List every recurring decision by role. For each one, document what data the person currently uses and where they get it. This exercise reveals the gaps. The estimator uses their memory and a spreadsheet because the ERP data is too hard to access. The scheduler uses a whiteboard because the ERP scheduling module does not reflect reality. The owner uses gut feel because a real profitability analysis would take a week to assemble.
Step Two: Identify the Core Data Sets
Most manufacturing operations run on six core data sets: job cost records, customer and order history, material and supplier data, quality records, machine and production data, and employee time and labor data. These six sets, when connected and accessible, support 90% of the operational decisions the business makes daily.
For each data set, document where it lives (which system, which spreadsheet, which person's knowledge), how complete it is, and how current it is. A shop that enters time data into the ERP three days after the job closes has a completeness problem. A shop that has five years of job cost records with inconsistent part numbering has a quality problem. A shop where material pricing lives only in the purchasing manager's email has an accessibility problem.
Step Three: Fix the Foundation Before Building on Top
The temptation is to jump to dashboards and AI tools. That impulse is premature if the underlying data is incomplete, inconsistent, or inaccessible. A dashboard built on bad data produces confident bad decisions, which is worse than no dashboard at all.
Fix data quality first. Standardize part numbering. Ensure time tracking captures setup and run time separately. Confirm that job cost records include all cost categories, not just direct labor and material. Establish a process for entering data consistently going forward. The cleanup is unglamorous. It is also the foundation that everything else depends on.

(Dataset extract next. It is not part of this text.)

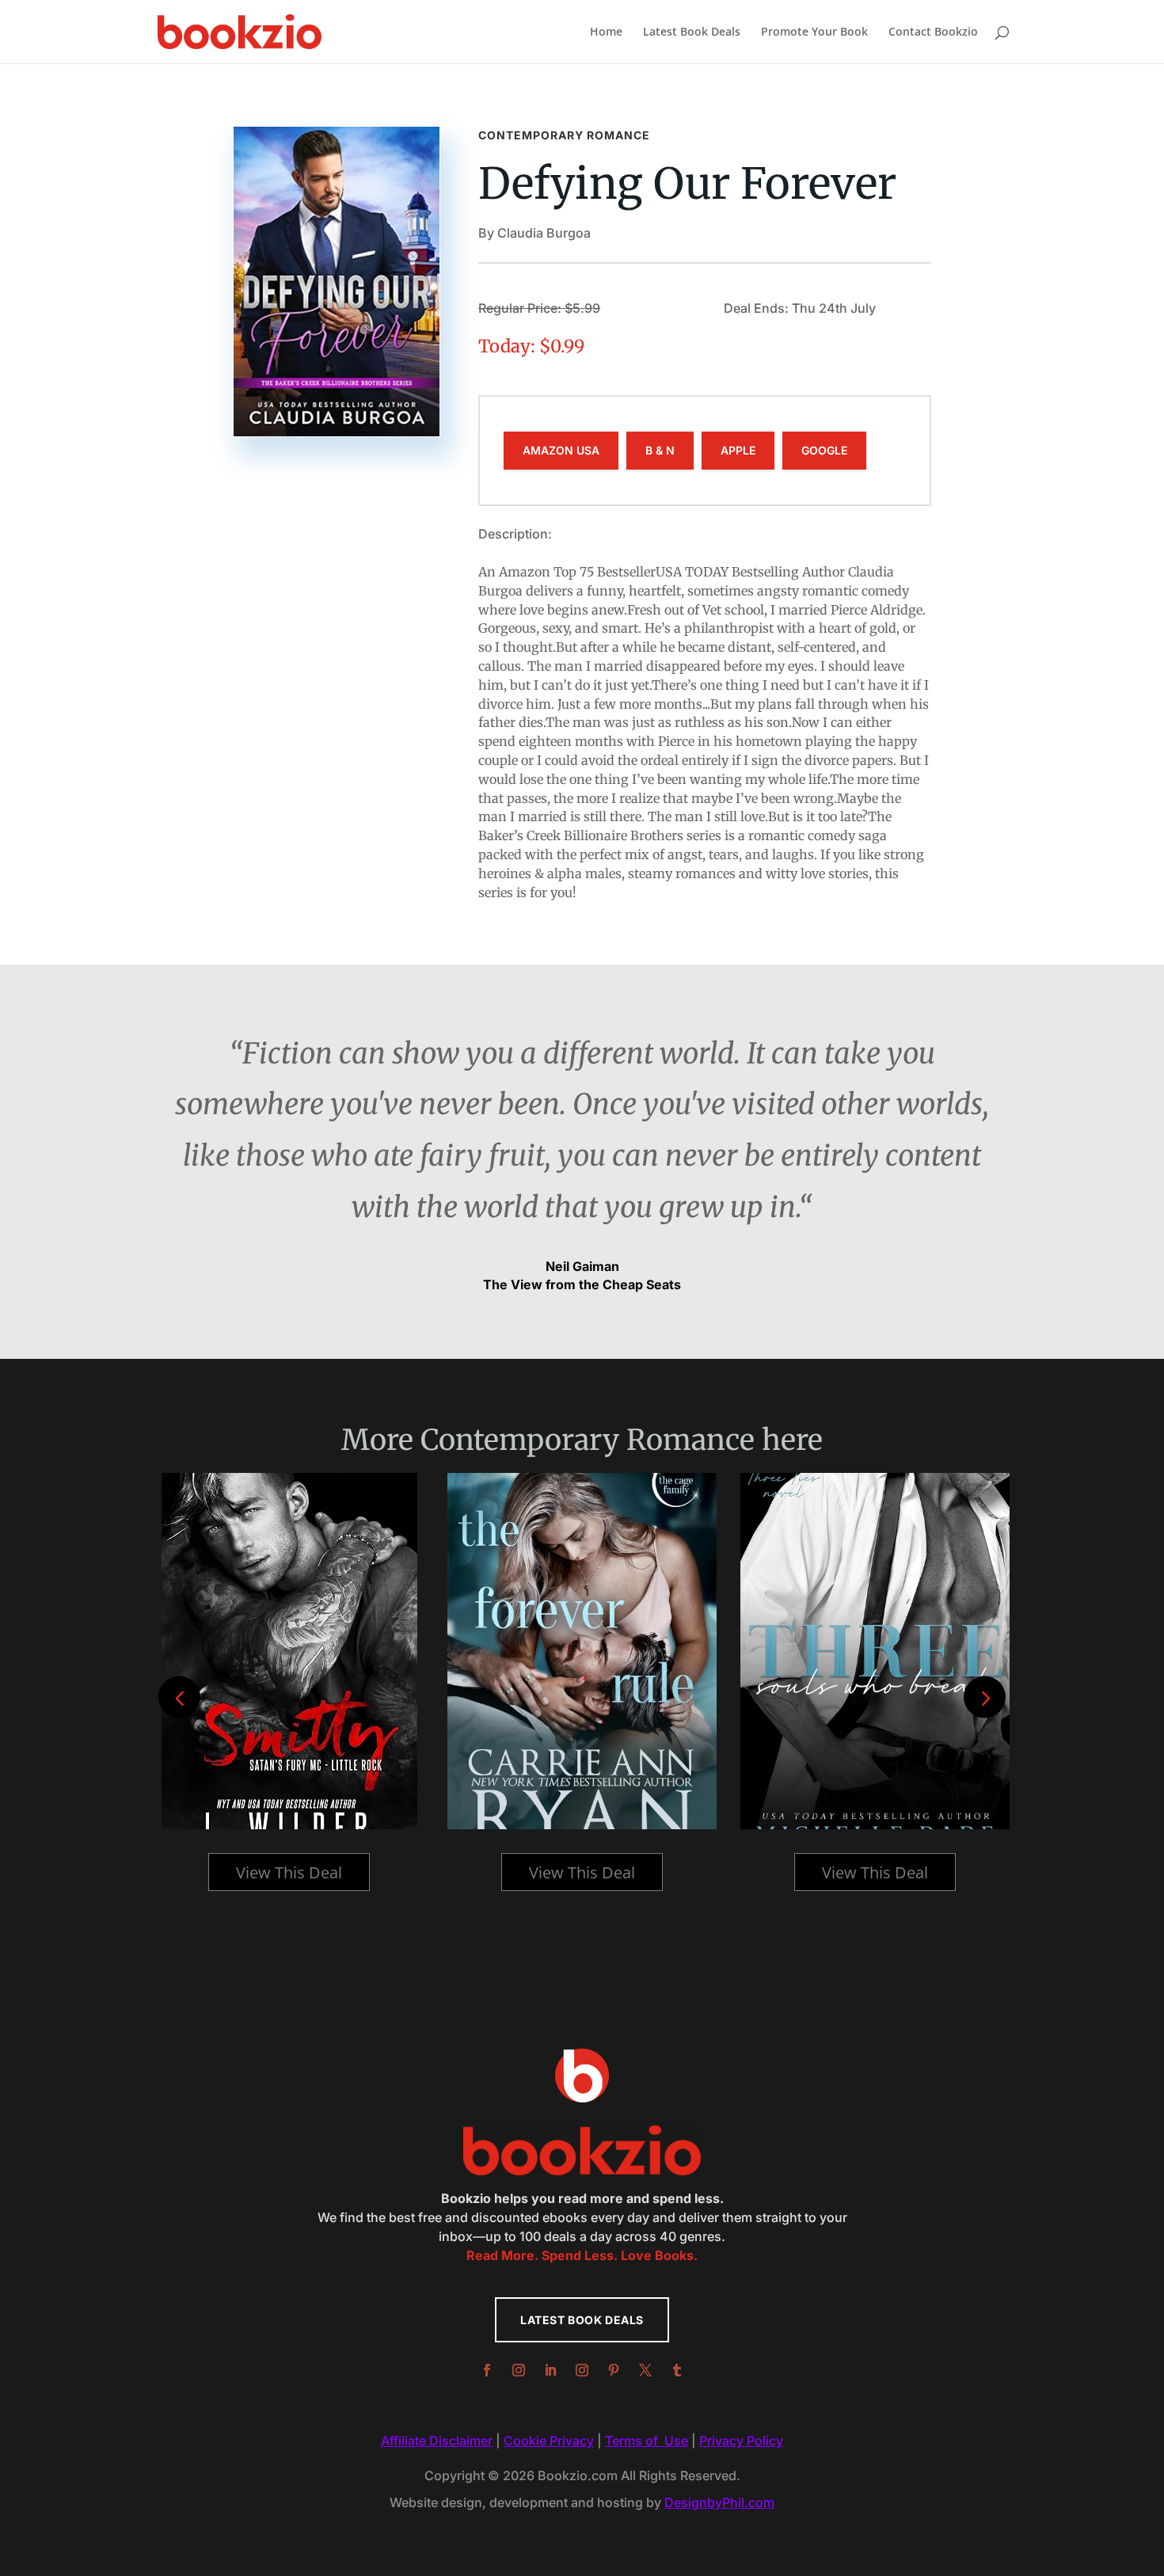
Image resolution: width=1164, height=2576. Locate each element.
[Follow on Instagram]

For a closer look at getting your data ready for AI tools, see how to prepare AI-ready data in a 50-person shop.
Step Four: Connect the Data Sets
Once the core data is clean and consistently captured, the next step is connecting data sets so that questions that span systems become answerable. What is the actual margin on aerospace work versus commercial work? Which customers have the highest quoting-to-win conversion? Which machines have the most unplanned downtime and how does that correlate with delivery performance?

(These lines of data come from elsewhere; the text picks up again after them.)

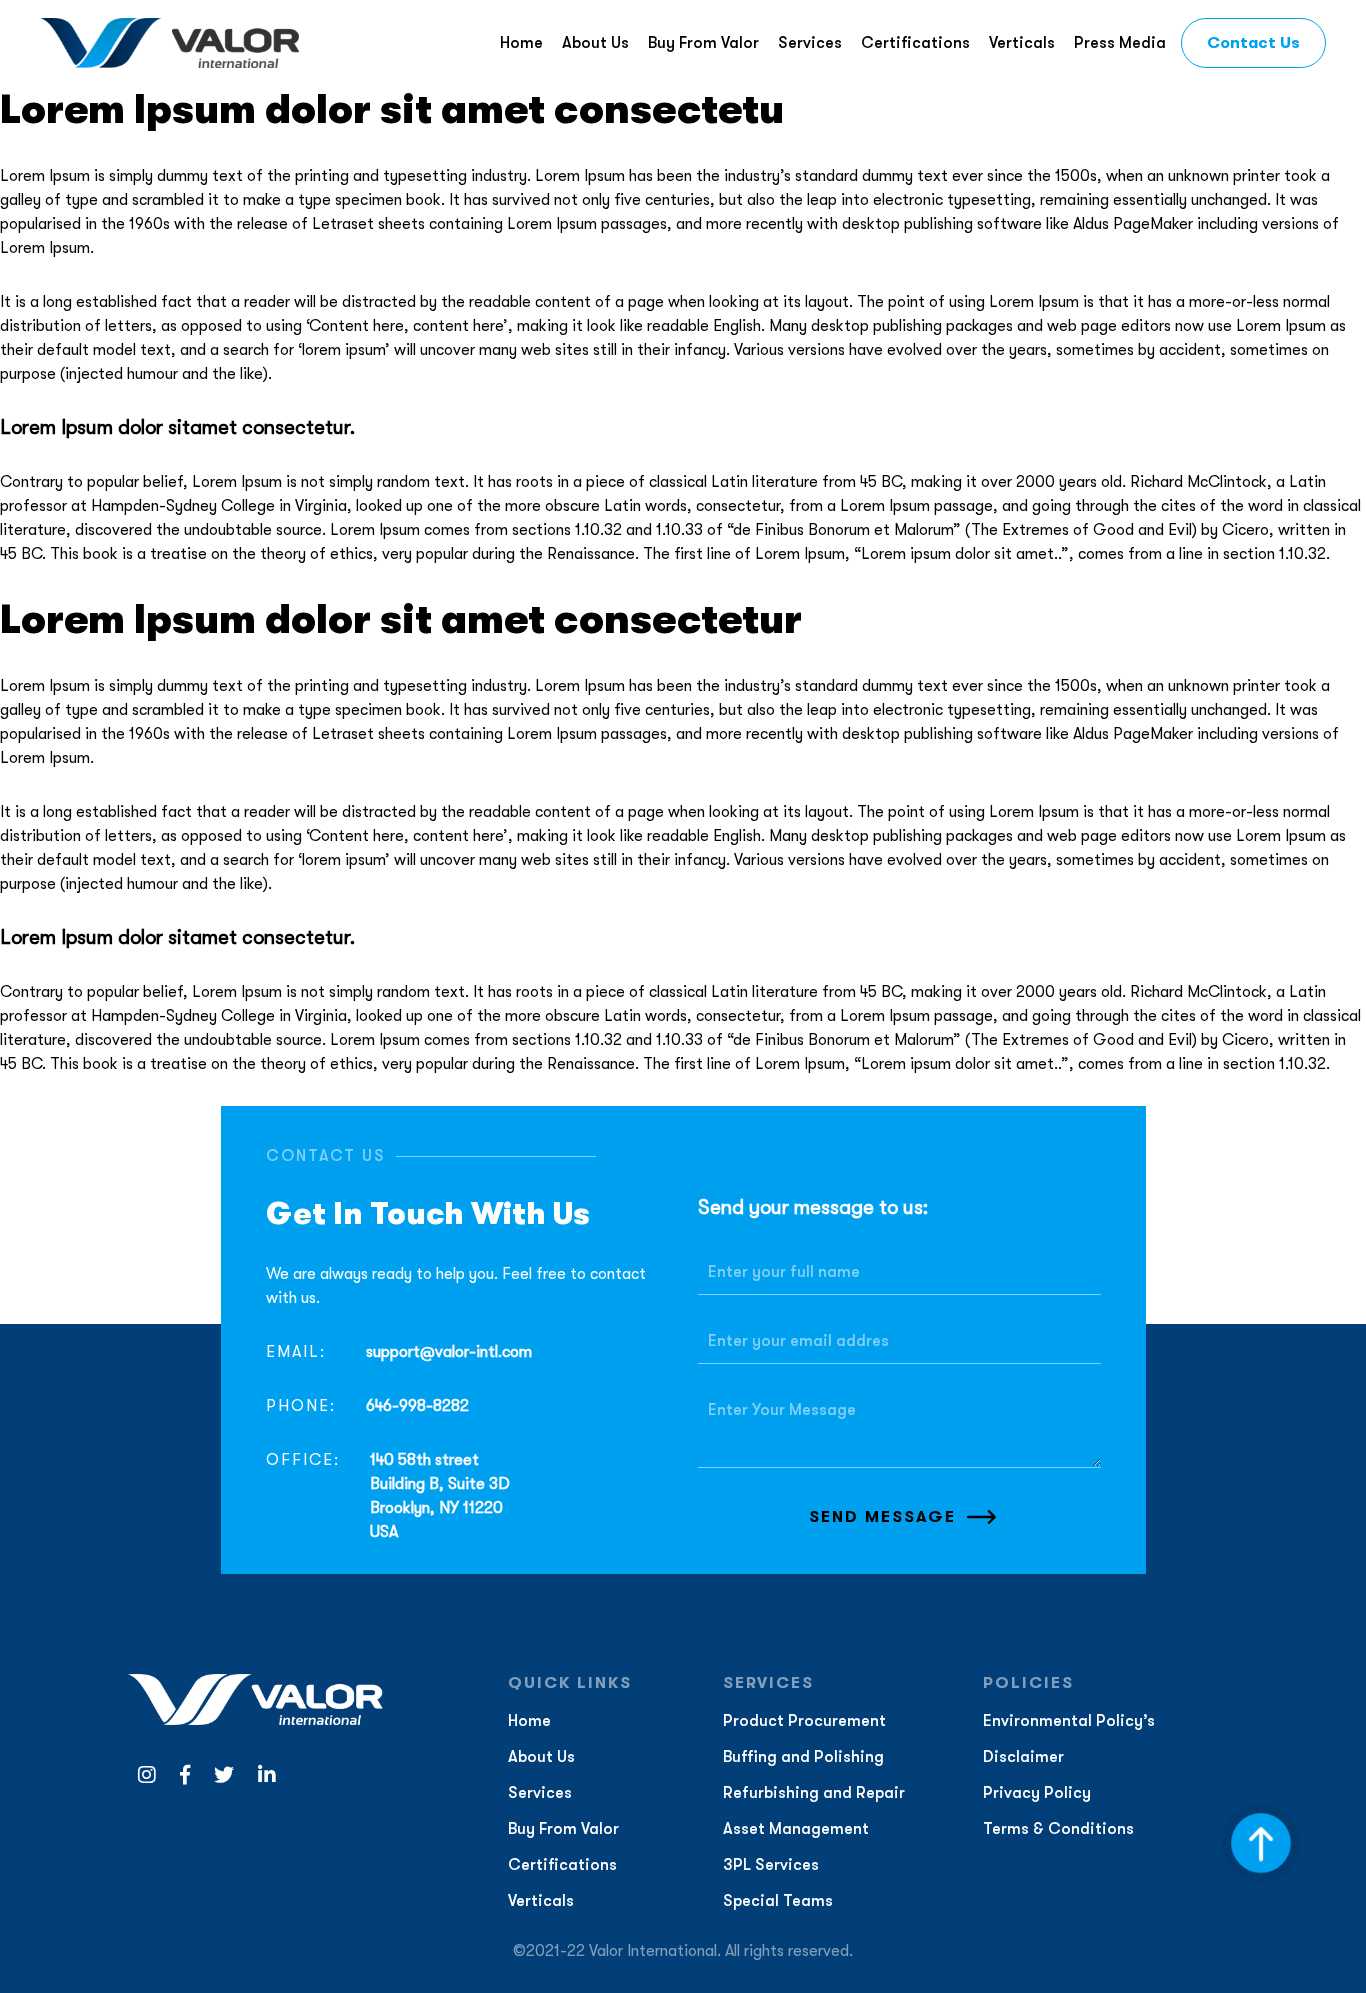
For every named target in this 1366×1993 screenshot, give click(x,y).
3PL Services (771, 1865)
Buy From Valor (703, 43)
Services (810, 43)
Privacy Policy (1037, 1793)
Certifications (915, 43)
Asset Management (796, 1829)
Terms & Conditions (1058, 1829)
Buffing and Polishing (803, 1757)
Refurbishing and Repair (814, 1793)
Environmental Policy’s (1069, 1721)
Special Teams (778, 1901)
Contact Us (1253, 43)
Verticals (1022, 43)
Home (521, 43)
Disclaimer (1023, 1757)
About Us (595, 43)
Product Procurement (804, 1721)
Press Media (1120, 43)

These questions require joining data from the ERP, the quality system, the scheduling system, and the quoting system. The integration approach depends on your systems, but the principle is the same: data that cannot be connected cannot answer cross-functional questions, and cross-functional questions are the ones that drive the business forward.
Step Five: Put Data at the Point of Decision
Data that requires a 30-minute export and analysis session before it informs a decision is data that rarely gets used. The goal is to surface the right data at the moment the decision is being made. The estimator sees comparable past jobs when they open an RFQ. The scheduler sees real-time machine status when they adjust the production plan. The owner sees profitability by customer and by part family in a view that updates weekly without manual effort.

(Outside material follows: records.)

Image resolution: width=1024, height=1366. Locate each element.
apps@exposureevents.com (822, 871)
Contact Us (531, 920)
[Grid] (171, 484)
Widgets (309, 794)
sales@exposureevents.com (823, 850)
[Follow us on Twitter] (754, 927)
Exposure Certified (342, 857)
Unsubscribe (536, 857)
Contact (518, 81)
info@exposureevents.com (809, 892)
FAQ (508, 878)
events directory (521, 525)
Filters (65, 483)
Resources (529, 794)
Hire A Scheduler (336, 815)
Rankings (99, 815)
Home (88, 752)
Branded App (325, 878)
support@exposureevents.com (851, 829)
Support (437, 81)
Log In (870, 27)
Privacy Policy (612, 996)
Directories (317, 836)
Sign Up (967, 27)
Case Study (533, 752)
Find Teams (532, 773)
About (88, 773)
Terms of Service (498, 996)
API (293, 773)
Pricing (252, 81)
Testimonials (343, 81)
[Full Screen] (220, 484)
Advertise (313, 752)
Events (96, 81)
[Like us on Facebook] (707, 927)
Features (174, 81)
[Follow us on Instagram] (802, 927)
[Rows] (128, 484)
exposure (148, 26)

This is where AI tools create the most value for manufacturers. They do not replace decisions. They assemble the data that informs decisions and present it in the context where it is needed. The opportunity for AI in manufacturing is largest at exactly this point: connecting scattered data to recurring decisions.
A data strategy does not require a six-figure investment or an 18-month implementation timeline. It requires clarity about what decisions matter, what data supports them, and a commitment to making that data clean, connected, and accessible. The manufacturers who build this foundation now will have a structural advantage for every tool, every analysis, and every AI application that builds on top of it.